Conclusion - AWS Prescriptive Guidance


This guide provided a conceptual overview of uncertainty in deep learning systems. It described experiments that extend the existing literature to cover the transfer learning scenario for natural language processing (NLP) in both in-distribution and out-of-distribution settings. Finally, it provided a case study that serves as a roadmap for how data scientists can apply these concepts in their work in a highly regulated industry.

When quantifying uncertainty in deep learning networks, our general recommendation is to use temperature scaling with deep ensembles. Temperature scaling provides interpretable uncertainty estimates when incoming data is in distribution. Therefore, temperature scaling addresses the total uncertainty by adjusting the softmax uncertainties so that they are not so overconfident. Temperature scaling should be performed on the validation dataset, after the model has been trained on the validation dataset.

Deep ensembles currently provide state-of-the-art estimates of uncertainty when data is out of distribution. They provide higher epistemic uncertainty estimates when presented with data that’s different from the training data. This is due to the strength in diversity of the underlying models that comprise the deep ensemble. We suggest that five models will suffice in most situations.

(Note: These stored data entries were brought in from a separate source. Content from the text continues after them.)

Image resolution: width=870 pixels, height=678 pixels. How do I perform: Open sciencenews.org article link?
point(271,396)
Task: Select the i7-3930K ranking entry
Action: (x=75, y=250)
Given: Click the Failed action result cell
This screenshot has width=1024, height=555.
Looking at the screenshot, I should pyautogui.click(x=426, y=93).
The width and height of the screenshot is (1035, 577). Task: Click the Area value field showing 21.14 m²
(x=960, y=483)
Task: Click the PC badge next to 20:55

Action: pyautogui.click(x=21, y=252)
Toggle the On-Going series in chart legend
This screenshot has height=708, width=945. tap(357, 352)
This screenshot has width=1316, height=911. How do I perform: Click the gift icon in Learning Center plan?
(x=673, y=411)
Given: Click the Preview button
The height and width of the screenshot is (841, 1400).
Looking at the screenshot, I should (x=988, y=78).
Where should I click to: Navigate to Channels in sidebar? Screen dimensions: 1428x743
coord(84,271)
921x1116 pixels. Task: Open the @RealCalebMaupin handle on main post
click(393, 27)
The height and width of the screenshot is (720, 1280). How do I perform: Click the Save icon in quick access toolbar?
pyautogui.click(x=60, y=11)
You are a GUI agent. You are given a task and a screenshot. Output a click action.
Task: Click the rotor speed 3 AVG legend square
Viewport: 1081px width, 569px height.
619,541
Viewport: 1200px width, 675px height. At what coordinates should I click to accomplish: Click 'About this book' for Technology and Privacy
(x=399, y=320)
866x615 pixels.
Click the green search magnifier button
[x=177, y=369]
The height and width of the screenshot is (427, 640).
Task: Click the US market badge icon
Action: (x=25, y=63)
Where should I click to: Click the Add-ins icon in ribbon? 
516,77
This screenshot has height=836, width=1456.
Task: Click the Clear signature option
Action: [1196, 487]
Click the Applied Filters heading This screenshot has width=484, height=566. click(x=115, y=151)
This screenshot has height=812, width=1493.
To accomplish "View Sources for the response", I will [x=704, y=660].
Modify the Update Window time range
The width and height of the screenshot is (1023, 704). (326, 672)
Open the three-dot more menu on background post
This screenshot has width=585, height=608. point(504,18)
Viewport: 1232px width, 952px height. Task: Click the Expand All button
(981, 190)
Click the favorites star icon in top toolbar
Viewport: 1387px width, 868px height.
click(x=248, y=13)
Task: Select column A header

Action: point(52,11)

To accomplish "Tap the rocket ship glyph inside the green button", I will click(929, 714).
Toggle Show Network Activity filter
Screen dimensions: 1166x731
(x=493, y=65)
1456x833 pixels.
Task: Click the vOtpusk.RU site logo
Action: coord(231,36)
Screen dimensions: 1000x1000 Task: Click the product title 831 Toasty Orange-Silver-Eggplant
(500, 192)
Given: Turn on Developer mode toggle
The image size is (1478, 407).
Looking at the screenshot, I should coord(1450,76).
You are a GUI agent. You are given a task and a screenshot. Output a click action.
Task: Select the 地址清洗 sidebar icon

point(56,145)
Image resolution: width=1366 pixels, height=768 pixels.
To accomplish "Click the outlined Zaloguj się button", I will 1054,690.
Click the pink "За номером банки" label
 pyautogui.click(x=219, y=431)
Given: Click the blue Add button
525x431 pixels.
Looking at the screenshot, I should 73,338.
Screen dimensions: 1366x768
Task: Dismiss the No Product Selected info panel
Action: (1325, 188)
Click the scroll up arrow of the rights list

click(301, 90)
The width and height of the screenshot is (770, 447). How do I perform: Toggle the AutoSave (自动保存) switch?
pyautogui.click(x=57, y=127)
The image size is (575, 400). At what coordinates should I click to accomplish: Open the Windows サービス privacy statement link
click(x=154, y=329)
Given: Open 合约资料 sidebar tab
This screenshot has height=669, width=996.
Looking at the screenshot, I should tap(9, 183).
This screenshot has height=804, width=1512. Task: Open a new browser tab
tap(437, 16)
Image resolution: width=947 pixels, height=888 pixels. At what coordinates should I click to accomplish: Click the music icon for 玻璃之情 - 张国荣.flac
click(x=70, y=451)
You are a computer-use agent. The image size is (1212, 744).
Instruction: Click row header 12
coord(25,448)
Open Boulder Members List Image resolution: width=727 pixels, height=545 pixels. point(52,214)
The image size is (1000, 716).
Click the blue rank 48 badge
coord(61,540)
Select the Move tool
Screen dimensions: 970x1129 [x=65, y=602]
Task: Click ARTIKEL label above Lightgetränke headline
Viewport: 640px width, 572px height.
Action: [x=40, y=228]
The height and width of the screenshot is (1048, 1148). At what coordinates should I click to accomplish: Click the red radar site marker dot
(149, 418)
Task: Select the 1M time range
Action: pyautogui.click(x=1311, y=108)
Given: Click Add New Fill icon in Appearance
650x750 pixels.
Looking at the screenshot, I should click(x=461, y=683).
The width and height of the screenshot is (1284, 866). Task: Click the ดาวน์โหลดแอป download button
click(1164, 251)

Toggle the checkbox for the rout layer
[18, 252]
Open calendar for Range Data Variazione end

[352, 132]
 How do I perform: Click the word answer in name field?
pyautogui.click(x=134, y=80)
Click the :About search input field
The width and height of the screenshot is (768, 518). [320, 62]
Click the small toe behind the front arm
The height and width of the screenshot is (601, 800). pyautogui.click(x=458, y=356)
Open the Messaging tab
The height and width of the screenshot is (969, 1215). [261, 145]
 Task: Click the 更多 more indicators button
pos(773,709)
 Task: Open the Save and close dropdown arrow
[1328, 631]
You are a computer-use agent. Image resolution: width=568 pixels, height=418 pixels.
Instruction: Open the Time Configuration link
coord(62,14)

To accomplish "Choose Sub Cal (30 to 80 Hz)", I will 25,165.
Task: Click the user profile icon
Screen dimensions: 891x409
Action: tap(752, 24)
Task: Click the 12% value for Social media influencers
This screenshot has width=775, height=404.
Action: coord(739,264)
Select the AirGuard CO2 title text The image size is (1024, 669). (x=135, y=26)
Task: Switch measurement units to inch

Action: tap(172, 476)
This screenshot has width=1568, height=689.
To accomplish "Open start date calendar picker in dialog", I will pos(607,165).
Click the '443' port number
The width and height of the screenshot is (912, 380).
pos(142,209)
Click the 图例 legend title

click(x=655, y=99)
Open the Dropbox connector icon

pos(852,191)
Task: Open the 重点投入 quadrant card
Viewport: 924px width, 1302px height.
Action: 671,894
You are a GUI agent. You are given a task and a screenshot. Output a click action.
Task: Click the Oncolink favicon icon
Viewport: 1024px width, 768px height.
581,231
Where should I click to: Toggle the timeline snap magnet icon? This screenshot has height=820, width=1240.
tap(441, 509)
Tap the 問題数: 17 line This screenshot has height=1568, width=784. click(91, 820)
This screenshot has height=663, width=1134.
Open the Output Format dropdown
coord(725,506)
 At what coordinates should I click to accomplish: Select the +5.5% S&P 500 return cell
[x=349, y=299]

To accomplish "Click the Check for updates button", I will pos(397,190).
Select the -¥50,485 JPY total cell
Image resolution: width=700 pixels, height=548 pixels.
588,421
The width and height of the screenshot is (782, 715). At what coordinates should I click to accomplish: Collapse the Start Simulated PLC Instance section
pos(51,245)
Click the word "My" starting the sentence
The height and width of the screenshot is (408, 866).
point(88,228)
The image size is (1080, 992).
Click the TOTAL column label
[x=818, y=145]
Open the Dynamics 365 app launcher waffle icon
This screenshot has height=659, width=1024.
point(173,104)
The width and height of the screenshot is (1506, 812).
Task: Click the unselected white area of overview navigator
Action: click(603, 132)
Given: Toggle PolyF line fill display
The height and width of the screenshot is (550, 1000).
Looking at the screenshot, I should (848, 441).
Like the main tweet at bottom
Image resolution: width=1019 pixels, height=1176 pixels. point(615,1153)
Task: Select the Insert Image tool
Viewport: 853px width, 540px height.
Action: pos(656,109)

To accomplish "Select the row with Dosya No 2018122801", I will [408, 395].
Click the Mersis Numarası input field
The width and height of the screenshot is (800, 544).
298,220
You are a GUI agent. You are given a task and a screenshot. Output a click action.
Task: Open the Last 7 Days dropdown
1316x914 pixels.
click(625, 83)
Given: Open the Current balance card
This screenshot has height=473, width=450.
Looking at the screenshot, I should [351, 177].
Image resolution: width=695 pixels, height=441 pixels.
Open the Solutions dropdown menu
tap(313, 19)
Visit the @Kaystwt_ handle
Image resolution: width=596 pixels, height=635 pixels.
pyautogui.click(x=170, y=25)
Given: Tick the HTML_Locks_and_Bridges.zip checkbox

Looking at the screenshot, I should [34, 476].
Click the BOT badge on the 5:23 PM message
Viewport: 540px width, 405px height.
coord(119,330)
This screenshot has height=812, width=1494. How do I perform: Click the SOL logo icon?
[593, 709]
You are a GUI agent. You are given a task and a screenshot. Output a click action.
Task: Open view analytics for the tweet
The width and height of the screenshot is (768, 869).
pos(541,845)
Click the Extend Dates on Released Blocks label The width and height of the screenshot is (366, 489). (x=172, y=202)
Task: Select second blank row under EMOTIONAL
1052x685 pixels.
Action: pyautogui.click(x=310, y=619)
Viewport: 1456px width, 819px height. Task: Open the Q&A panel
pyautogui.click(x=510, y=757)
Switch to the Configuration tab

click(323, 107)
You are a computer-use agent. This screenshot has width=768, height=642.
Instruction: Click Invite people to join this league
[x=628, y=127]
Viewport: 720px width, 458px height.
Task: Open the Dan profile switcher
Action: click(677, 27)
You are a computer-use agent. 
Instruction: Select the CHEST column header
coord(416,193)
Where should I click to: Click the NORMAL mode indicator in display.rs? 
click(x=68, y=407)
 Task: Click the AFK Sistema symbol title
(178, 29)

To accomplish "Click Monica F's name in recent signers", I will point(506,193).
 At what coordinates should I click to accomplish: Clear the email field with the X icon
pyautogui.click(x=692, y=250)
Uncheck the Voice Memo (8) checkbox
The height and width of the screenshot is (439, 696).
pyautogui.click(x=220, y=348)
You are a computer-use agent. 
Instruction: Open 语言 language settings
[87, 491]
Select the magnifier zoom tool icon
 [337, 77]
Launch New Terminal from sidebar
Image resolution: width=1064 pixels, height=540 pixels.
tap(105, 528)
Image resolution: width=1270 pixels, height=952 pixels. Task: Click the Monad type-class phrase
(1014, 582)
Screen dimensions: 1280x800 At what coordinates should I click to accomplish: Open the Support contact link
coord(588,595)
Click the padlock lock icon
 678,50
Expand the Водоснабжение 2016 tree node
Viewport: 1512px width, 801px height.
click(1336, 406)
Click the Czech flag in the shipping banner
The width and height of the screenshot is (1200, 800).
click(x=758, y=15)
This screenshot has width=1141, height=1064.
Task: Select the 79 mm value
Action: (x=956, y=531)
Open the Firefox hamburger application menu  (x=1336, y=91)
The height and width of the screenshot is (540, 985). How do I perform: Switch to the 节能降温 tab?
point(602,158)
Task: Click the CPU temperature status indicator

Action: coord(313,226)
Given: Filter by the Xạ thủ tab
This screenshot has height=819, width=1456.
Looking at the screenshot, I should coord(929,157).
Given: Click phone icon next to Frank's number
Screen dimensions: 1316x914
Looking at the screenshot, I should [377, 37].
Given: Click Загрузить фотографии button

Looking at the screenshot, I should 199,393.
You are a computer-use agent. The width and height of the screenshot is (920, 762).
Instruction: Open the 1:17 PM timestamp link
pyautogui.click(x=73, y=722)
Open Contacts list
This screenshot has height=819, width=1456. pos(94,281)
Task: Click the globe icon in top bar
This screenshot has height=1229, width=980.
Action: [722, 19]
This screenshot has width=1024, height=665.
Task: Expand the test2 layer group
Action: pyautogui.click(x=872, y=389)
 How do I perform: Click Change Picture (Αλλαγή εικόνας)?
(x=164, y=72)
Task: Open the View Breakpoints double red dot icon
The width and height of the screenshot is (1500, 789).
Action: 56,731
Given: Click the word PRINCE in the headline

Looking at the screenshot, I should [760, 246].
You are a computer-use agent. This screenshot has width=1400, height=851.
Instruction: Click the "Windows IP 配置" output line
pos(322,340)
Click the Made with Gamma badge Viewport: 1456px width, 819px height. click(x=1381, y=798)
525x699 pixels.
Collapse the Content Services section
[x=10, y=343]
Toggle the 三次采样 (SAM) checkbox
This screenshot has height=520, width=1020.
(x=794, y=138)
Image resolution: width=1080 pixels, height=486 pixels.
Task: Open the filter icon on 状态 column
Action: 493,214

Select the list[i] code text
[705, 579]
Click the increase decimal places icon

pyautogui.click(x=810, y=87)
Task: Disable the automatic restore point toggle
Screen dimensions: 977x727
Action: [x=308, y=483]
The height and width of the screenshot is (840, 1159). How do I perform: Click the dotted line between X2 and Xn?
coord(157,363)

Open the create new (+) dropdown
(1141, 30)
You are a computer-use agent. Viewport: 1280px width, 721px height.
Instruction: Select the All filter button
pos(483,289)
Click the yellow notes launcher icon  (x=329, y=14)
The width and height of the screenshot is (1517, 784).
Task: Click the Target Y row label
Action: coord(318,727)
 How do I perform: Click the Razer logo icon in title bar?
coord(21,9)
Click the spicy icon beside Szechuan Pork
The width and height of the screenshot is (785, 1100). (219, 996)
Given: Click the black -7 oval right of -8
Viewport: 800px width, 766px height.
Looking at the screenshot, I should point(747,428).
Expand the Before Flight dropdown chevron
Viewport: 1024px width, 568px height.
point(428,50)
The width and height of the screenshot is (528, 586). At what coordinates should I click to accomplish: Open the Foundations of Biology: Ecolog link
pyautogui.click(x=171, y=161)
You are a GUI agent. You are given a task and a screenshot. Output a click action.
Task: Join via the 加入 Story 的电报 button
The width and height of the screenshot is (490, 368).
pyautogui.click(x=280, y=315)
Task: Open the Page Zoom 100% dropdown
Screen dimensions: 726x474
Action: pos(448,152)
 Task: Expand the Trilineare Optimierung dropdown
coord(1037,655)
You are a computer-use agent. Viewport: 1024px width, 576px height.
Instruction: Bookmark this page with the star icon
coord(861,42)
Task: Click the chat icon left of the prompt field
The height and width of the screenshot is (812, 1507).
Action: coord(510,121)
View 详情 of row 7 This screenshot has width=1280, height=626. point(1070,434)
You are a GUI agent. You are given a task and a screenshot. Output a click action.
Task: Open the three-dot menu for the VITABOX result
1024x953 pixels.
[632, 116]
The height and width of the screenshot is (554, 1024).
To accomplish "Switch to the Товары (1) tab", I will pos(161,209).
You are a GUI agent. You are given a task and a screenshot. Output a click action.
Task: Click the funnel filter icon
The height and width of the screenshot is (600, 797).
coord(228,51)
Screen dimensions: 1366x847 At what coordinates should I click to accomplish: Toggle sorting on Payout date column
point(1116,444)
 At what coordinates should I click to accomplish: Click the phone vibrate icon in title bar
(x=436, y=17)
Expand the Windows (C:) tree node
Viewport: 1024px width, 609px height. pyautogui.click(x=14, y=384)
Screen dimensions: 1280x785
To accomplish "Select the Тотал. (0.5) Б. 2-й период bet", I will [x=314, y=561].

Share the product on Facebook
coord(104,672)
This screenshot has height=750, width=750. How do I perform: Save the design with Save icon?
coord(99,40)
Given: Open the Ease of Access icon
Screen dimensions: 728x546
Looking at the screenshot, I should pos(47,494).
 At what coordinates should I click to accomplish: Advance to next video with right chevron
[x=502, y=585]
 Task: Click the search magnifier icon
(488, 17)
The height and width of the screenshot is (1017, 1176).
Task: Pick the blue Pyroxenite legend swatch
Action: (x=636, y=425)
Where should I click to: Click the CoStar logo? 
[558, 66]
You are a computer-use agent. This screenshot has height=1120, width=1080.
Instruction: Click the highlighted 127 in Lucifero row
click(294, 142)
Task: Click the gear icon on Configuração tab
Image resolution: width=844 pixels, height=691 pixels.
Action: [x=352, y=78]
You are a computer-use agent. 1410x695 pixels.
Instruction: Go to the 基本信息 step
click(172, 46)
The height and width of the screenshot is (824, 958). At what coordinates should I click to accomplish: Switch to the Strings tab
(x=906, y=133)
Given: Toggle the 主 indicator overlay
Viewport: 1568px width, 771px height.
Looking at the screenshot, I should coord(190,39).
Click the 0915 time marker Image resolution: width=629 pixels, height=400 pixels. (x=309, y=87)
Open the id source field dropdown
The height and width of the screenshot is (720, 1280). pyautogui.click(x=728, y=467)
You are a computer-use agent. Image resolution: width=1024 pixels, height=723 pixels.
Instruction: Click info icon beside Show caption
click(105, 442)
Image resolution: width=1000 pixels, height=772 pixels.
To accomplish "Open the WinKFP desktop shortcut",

In two scenarios, we recommend that you consider MC dropout as an alternative to deep ensembles: when hosting multiple models is a concern due to additional load to the infrastructure, and in transfer learning (that is, when using pretrained weights). When the hosting requirements for multiple models is a concern, MC dropout is a valid alternative to deep ensembles. If you're using MC dropout as a replacement for deep ensembles, you should be prepared to sacrifice some computational latency for the sake of more iterations through the data. We recommend 30-100 iterations as an appropriate range. In transfer learning, there will be less diversification among the ensembled base learners (that is, the underlying model weights will be more similar to one another). This is why total predictive uncertainty can be low in transfer learning, especially in settings with out-of-distribution data. As a result, in the transfer learning situation, consider supplementing or replacing deep ensembles with MC dropout.